The convolve~ patch is still quite simple. Two channels of audio come in and get converted to frequency domain signals. The real and imaginary numbers represent x and y, a cartesian plot of incoming sample values. To perform convolution, you must convert cartesian coordinates to a polar representation as amplitude and phase angle with the cartopol~ objects. You then multiply those signals, amplitude multiplied by amplitude and phase angle multiplied by phase angle. The results of the multiplications are converted back to x,y values (real and imaginary) with poltocar~ (polar to cartesian), and then sent out the fftout~.

spectral noise gating

spectralStuffNoiseGating.maxpat demonstrates simple noise gating. Only frequency bins with an amplitude above the gate value will be resynthesized. noisegate~.maxpat has an example of both fftin~ and in~ inlets in the same subpatch.

frequency crossover

spectralStuffFrequencyCrossover.maxpat illustrates routing of output based on frequency content of input signal. The third outlet of an fftin~ object is the FFT bin index. You can multiply this bin index by the fundamental frequency of the FFT to get the frequency value for the bin. Using dspstate~ to get the sampling rate and fftinfo~ to get the size of the FFT, you can find the fundamental frequency of the FFT. Note that dspstate~ outputs information whenever audio processing is turned on, but fftinfo~ only outputs information when the subpatch is running inside a pfft~ object.

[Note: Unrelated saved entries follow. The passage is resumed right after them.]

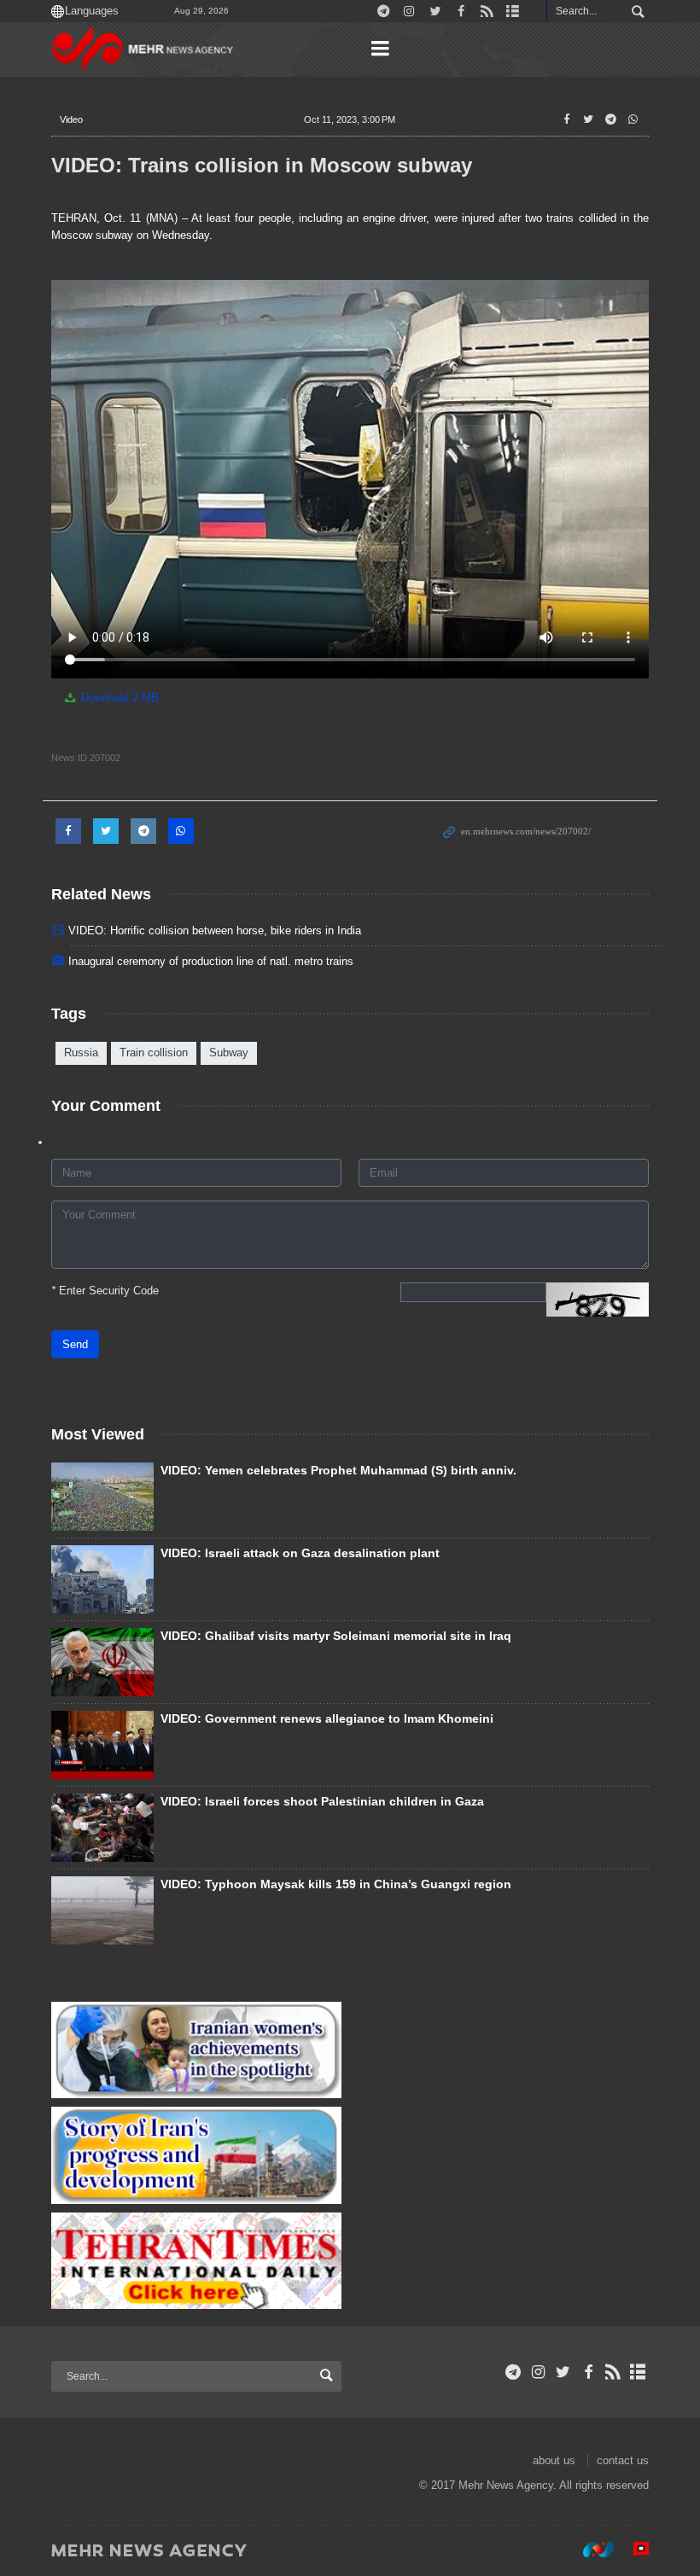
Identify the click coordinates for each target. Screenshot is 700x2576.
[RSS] (613, 2372)
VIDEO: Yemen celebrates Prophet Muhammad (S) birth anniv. (338, 1470)
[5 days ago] (102, 1579)
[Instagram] (538, 2372)
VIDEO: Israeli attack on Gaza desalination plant (300, 1553)
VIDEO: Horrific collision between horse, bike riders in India (214, 930)
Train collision (154, 1052)
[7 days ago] (102, 1910)
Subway (228, 1052)
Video (71, 119)
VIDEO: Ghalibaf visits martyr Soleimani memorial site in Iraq (335, 1636)
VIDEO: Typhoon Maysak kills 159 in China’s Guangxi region (335, 1884)
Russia (81, 1052)
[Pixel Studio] (632, 2549)
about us (554, 2460)
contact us (623, 2460)
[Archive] (638, 2372)
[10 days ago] (102, 1662)
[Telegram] (513, 2372)
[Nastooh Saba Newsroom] (590, 2549)
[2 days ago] (102, 1828)
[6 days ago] (102, 1745)
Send (75, 1344)
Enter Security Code (105, 1290)
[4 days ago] (102, 1496)
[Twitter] (563, 2372)
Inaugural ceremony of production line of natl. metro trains (210, 961)
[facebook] (587, 2372)
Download (118, 697)
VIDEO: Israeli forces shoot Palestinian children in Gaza (322, 1801)
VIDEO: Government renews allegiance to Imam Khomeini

The result of the frequency comparison is a 1 or 0, which controls a gate objects that route the audio signals. You have to add 1 to the comparison result, as 0 will close the gate entirely — 1 or 2 will route input to the corresponding outlet. Note that you don’t have to perform cartopol and poltocar conversions inside the pfft~ subpatch, as you are getting frequency information from the bin index and simply using that information to determine output of each bin.

I use this process in my laptop performance pieces (Bent MetalThrown Glass, and Forced Air – In/Ex) in an expanded form. I route the signal to 8 outputs based on frequency content. You can easily modify the crossover patch to do this by sending the frequencies higher than the first cutoff to a second frequency comparison, and so on. Once you have routed output based on frequency you can apply time-based processes to the resulting audio bands, such as delay, amplitude modulation, panning, etc.

pitch shifting with gizmo~

I’ve used freqshift~ before, but since it uses ring modulation to shift pitch it introduces a fair amount of distortion to the frequency spectrum. gizmo~ is an FFT-based pitch shifter that shifts pitch according to a transposition ratio (similar to controlling the playback speed of groove~). The parent patch is FFTPitchShift.maxpat. The subpatch (pitchshiftgizmo~.maxpat) implementation is simple. The only wrinkle is the addition of a route object that looks at data types rather than the first item in a list to route data to separate outlets. Route is being used in the subpatch to filter out non-number messages from reaching the gizmo~ object (just as a programming safety valve).

The parent patch includes a section to use MIDI note input to determine the transposition ratio. You first set a base key with the keyboard slider (kslider). Middle C, 60, is the default base key. You can then play notes on a MIDI keyboard to determine the transposition ratio. The interval between the played note and the base key is determined, then sent to an expr object. Expr evaluates math expressions in C-like syntax. You have to declare variable data types and what inlet they will be coming in. $f1 declares that floating point numbers will be coming in the first inlet. Using the interval size in a 2-to-the-x/12 power equation gives a transposition factor. You can use this same equation for playback ratios with groove~. (Before, I had converted the base note to frequency, the incoming midi to frequency, and created a ratio based on those two numbers. The result is the same.)